Directions for this task
Reproduce the entries exactly, beginning with the line containing "[Subscribe] (333, 648)" and ending with their last line, both included.

Given information
━━━━━━━━━━

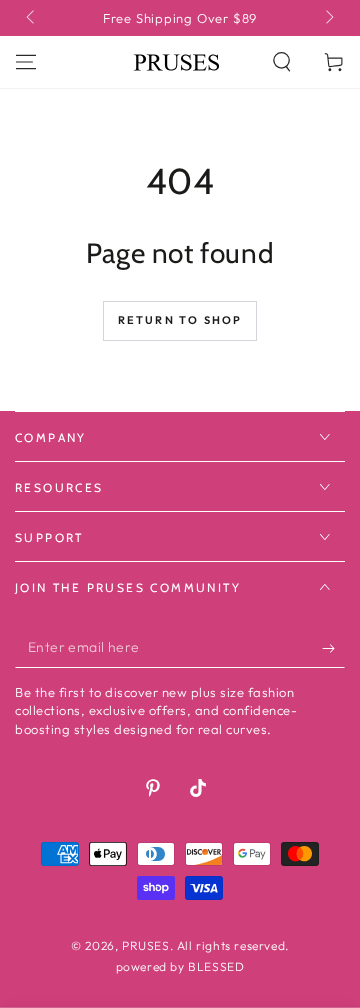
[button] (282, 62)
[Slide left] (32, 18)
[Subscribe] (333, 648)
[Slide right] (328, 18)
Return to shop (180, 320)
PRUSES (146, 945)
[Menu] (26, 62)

━━━━━━━━━━

Answer below
[Subscribe] (333, 648)
[Slide right] (328, 18)
Return to shop (180, 320)
PRUSES (146, 945)
[Menu] (26, 62)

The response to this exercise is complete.